Dr. Michelle Durham, Associate Director of the Global and Local Center for Mental Health Disparities at Boston University School of Medicine, recently spoke at the Governor’s Institute’s Addiction Medicine 2021 conference. We followed up with a participant’s question regarding Medication for Opioid Use Disorder (MOUD) and the African American community.
Question: What are your thoughts about low MOUD use in the black community? Is this due to access issues or stigma or something else? How do we address this?

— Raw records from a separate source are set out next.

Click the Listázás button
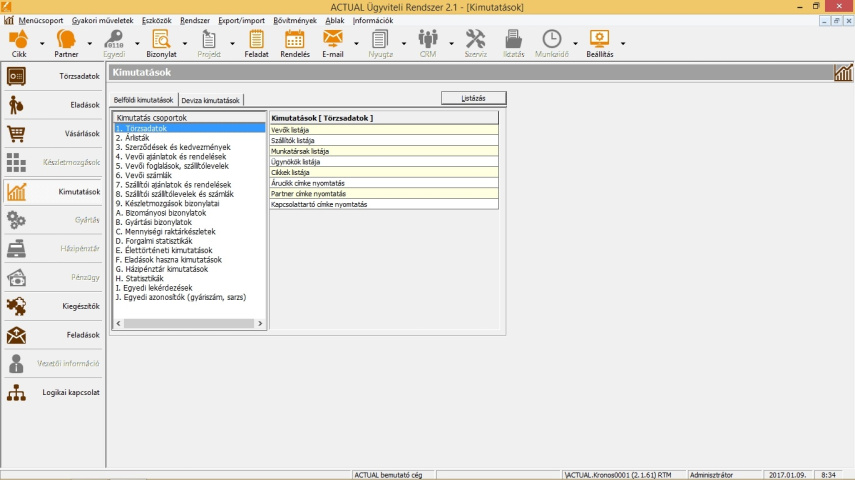 pos(473,98)
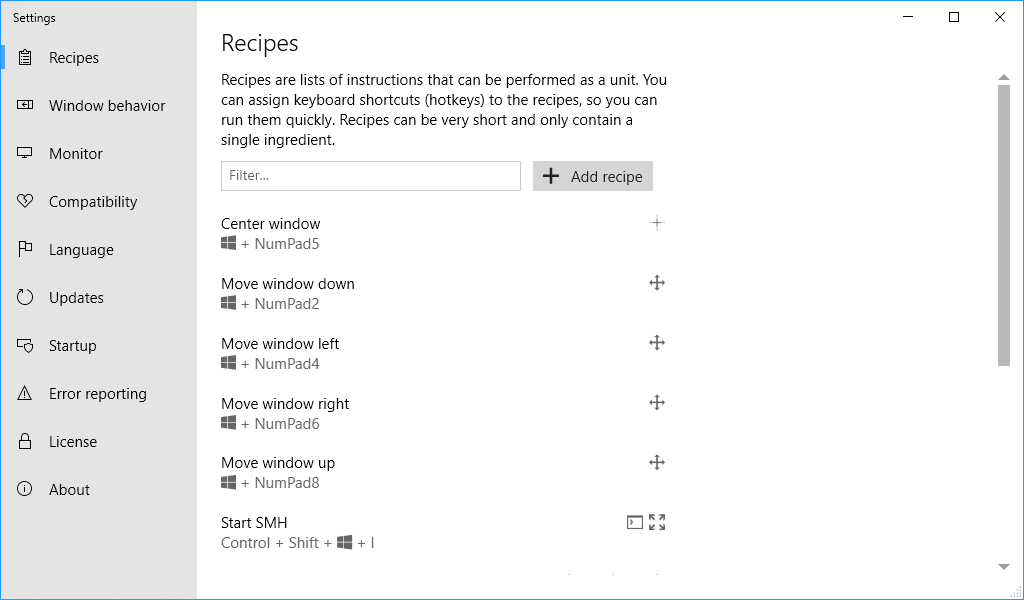Click the move icon beside Move window down
Screen dimensions: 1024x600
click(657, 283)
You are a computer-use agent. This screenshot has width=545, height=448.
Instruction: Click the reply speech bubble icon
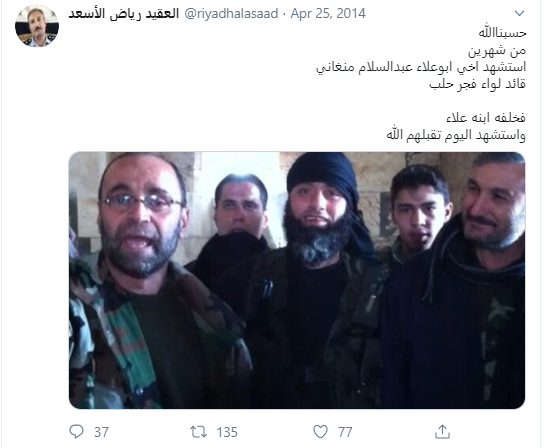click(76, 432)
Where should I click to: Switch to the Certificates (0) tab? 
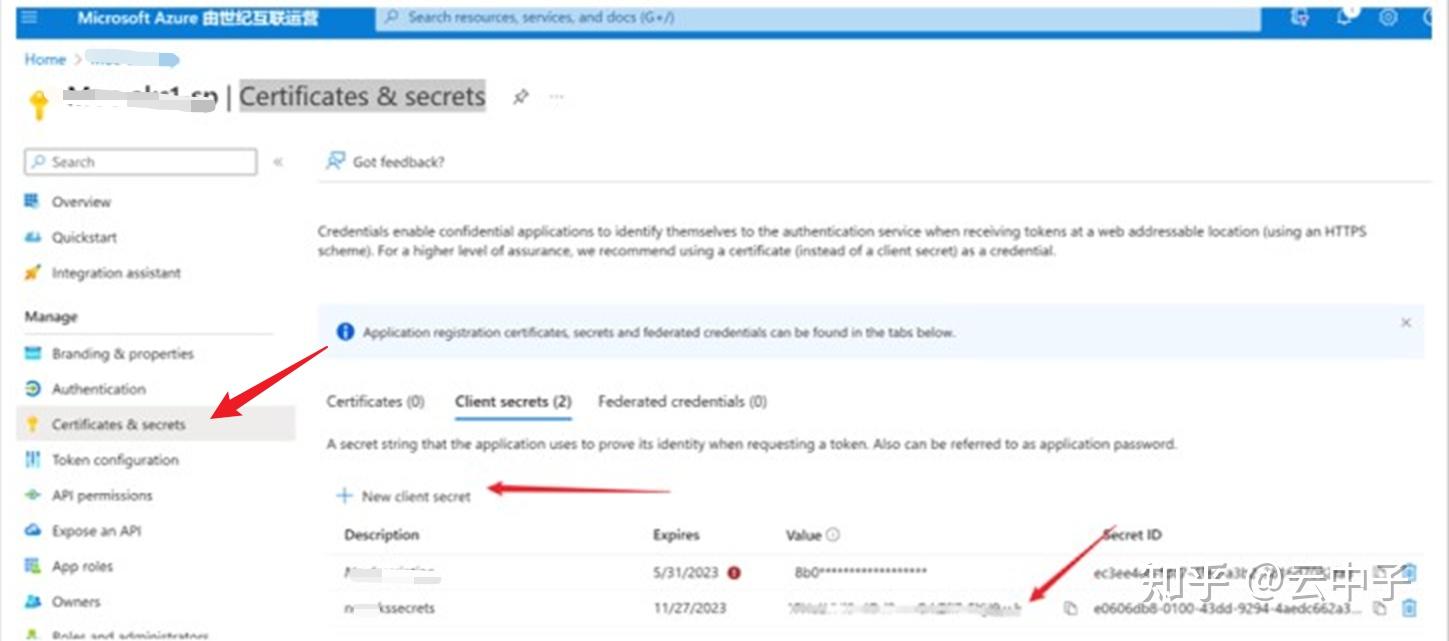[374, 401]
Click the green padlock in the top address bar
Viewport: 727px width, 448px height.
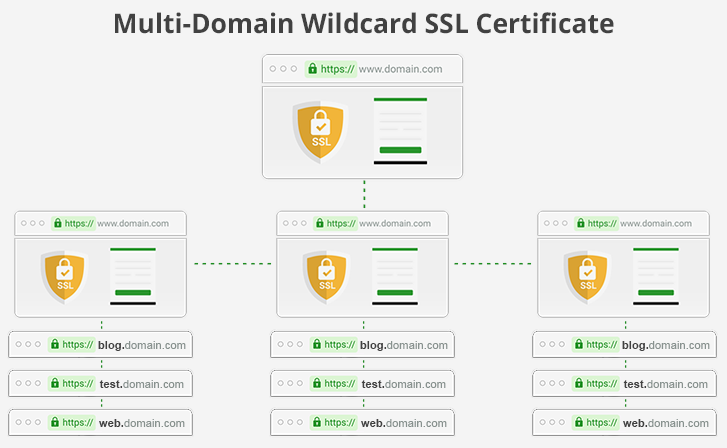313,69
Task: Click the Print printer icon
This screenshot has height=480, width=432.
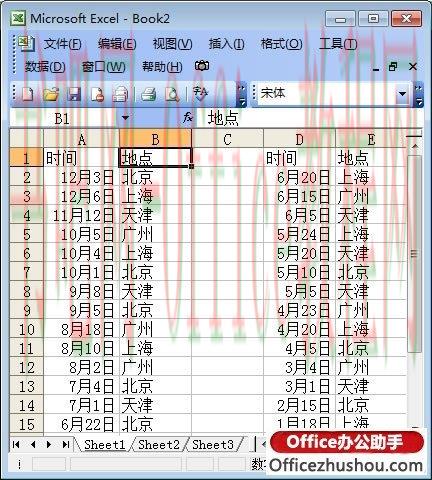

Answer: My short answer is that it is both stigma and access. Buprenorphine is an office-based treatment typically associated with PCP and/or psychiatrist providing the Rx after an office visit. Low income or marginalized communities may not have access to a psychiatrist or they may not be able to establish care with PCP. Methadone being federally monitored with regular urine checks, daily check in for medications can be stigmatizing in and of itself and does not humanize folks or their difficulty with using substances. During the pandemic they decreased these restrictions which means it is doable and we should understand how this helped patients. Advocacy at the state and federal levels will be necessary to remove some of these policies from people accessing treatment, but then we will need providers to confront their own biases on who gets a Rx and culturally responsive care.
Dr. Durham recommended a SAMHSA resource “The Opioid Crisis: The Black/African American Population: An Urgent Issue” that addresses many of the factors at play.